Senate Rule XIX, the two-speech rule, empowers the majority to overcome a filibuster and confirm a nominee. This would require the Senate to remain in the same legislative day until filibustering senators exhaust their ability to speak about the nominee, which would be after they give two floor speeches. Then, the Senate could proceed to vote.

Sen. Dianne Feinstein, D-Calif., ranking member of the Judiciary Committee, tweeted yesterday:

One survey found that the public seems to favor quick action.

A Marist poll released Wednesday, sponsored by the Knights of Columbus, found that 56 percent agreed it should be an “immediate priority” to appoint a Supreme Court justice who will interpret the Constitution as it was originally written, while another 24 percent agreed it is an “important” priority.

Conservatives are hoping Gorsuch will be seated on the court by April 16, when its last session of arguments takes place for the current term, said John Malcolm, director of the Meese Center for Legal and Judicial Studies at The Heritage Foundation. If not, some of the most controversial cases could be reheard, he said.

“It is not the end of the world if he isn’t confirmed by that time, because the court can hold over cases for reargument in the next term if it believes the case needs a full nine justices to decide,” Malcolm told The Daily Signal.

Here’s a look at the three key cases likely to be argued:

1. Trinity Lutheran Church of Columbia v.
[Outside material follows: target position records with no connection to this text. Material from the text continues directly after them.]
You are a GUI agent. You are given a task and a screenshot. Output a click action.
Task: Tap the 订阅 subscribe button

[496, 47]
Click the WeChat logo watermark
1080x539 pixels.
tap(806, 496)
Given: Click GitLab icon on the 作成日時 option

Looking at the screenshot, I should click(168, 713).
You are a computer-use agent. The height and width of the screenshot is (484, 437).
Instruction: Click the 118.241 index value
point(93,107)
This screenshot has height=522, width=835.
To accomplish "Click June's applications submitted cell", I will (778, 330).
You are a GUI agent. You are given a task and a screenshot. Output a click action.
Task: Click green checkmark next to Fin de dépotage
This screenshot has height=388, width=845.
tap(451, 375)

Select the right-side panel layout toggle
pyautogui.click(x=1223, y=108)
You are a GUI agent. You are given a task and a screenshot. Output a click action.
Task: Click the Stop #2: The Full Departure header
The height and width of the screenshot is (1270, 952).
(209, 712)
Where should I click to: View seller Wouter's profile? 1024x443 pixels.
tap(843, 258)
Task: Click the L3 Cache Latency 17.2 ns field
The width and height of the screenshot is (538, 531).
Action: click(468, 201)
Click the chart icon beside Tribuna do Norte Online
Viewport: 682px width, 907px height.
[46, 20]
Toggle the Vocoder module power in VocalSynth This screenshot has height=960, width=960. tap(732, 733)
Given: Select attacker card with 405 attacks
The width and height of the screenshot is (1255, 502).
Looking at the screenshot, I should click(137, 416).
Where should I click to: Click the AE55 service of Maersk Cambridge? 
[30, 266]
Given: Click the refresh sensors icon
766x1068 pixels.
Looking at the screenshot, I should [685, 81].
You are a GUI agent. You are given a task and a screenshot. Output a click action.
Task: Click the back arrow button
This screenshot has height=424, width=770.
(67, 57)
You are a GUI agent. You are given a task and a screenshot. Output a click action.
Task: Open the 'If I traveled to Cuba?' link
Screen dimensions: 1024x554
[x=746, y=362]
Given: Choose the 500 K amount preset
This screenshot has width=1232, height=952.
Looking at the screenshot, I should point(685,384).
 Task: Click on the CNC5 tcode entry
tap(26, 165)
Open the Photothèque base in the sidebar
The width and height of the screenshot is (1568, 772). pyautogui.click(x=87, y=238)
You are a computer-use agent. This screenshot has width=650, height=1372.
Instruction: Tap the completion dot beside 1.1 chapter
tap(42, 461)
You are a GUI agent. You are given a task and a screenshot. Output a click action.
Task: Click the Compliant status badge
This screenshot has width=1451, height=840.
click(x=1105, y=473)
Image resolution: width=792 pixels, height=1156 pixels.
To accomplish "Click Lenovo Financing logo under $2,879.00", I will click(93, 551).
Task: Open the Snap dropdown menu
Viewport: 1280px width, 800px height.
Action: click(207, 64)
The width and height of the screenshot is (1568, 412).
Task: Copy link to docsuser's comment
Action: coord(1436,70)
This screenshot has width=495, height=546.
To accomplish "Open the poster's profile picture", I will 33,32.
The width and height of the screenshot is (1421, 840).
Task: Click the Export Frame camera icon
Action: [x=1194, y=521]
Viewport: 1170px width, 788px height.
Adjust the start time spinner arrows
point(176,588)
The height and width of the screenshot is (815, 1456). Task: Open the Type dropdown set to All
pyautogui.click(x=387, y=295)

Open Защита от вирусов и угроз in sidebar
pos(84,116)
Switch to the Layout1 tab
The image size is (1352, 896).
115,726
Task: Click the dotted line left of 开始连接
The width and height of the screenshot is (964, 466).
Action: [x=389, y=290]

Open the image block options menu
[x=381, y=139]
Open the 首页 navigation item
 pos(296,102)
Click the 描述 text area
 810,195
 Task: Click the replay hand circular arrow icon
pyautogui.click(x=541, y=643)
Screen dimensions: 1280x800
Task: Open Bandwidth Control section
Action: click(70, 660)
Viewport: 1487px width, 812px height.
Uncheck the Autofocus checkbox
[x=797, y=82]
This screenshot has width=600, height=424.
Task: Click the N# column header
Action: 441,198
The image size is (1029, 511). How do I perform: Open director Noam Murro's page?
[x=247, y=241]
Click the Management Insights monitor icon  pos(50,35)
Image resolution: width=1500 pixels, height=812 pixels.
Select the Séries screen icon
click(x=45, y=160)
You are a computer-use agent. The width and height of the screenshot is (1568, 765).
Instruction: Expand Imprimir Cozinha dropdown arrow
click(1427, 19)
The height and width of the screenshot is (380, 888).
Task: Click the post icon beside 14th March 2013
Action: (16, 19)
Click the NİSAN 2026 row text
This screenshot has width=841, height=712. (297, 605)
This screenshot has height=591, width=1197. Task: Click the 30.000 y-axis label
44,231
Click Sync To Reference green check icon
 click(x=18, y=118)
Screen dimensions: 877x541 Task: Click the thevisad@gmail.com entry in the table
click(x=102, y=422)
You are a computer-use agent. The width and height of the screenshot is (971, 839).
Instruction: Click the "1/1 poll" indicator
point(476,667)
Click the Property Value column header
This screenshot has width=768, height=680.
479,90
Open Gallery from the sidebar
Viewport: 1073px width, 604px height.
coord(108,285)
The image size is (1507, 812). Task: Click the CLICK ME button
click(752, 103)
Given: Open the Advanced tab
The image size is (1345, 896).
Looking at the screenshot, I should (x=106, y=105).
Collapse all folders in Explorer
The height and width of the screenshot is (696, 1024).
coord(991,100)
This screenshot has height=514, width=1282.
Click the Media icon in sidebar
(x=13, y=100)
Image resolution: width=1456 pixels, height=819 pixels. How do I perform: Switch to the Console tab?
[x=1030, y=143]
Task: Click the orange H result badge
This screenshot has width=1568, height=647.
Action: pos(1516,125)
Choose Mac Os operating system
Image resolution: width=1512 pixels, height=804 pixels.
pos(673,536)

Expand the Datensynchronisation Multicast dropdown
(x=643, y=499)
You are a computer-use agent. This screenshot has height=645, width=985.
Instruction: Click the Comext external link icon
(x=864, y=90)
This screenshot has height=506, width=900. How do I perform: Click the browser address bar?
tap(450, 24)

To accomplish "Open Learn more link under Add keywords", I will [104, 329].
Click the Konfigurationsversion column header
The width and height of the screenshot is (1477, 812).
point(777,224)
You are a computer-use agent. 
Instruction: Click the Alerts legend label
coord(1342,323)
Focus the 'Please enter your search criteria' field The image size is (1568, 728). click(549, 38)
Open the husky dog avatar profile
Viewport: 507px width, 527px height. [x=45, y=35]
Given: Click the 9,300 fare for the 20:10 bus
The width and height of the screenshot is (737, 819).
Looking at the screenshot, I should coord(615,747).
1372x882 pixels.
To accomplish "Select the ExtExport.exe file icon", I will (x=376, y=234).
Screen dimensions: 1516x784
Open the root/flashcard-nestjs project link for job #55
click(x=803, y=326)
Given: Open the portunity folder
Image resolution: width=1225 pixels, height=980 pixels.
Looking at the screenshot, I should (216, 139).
Pauley

The case involves whether states can withhold state grants based entirely on the recipient’s being a religious institution.

Missouri’s Blaine Amendment, on the books since 1875, outlaws the use of public funds to aid a church. Today, Missouri has a program that offers grants to nonprofit organizations to install rubber surfaces made from recycled tires to replace gravel as a way to make playgrounds safer.

However, the state denied Trinity Lutheran Church’s application for the resurfacing even though it ranked ranked fifth out of 45 applications in meeting the government’s criteria.

The case began in 2013. Trinity contends the grant wouldn’t violate the Constitution’s Establishment Clause. It argues that singling out a church for exclusion from the program violates the right to free expression of religion as well as the Equal Protection Clause.

2. Murr v. Wisconsin

In this property rights case involving the Takings Clause of the Constitution, four siblings in the Murr family owned two adjacent waterfront properties St. Croix, Wisconsin. One property included a cabin built by their parents.

In 2004, zoning regulations prevented the siblings from developing the second lot because the state declared both properties to be one lot.

The family contends the state effectively took the second property by regulating it to the point of having no value without providing just compensation.

3. Grimm v. Gloucester County School Board

This case out of Virginia involves the Obama administration order requiring public schools to allow transgender students to use the restroom that corresponds to their gender identity.

Gavin Grimm, 17, a transgender student who was born female, wanted to use the boys’ restroom at a Gloucester County public high school. Grimm said school policy violated Title IX, the section of the federal code prohibiting discrimination on the basis of sex in any federally funded education program.

A District Court sided with the school system, but the 4th Circuit Court of Appeals ruled for Grimm.

Obama’s Department of Education issued a directive suggesting noncomplying schools would lose federal money if they didn’t allow transgender restroom choice. Texas and a dozen other states challenged the order.

The Supreme Court is expected to determine whether the department can make the final determination in broadly interpreting Title IX.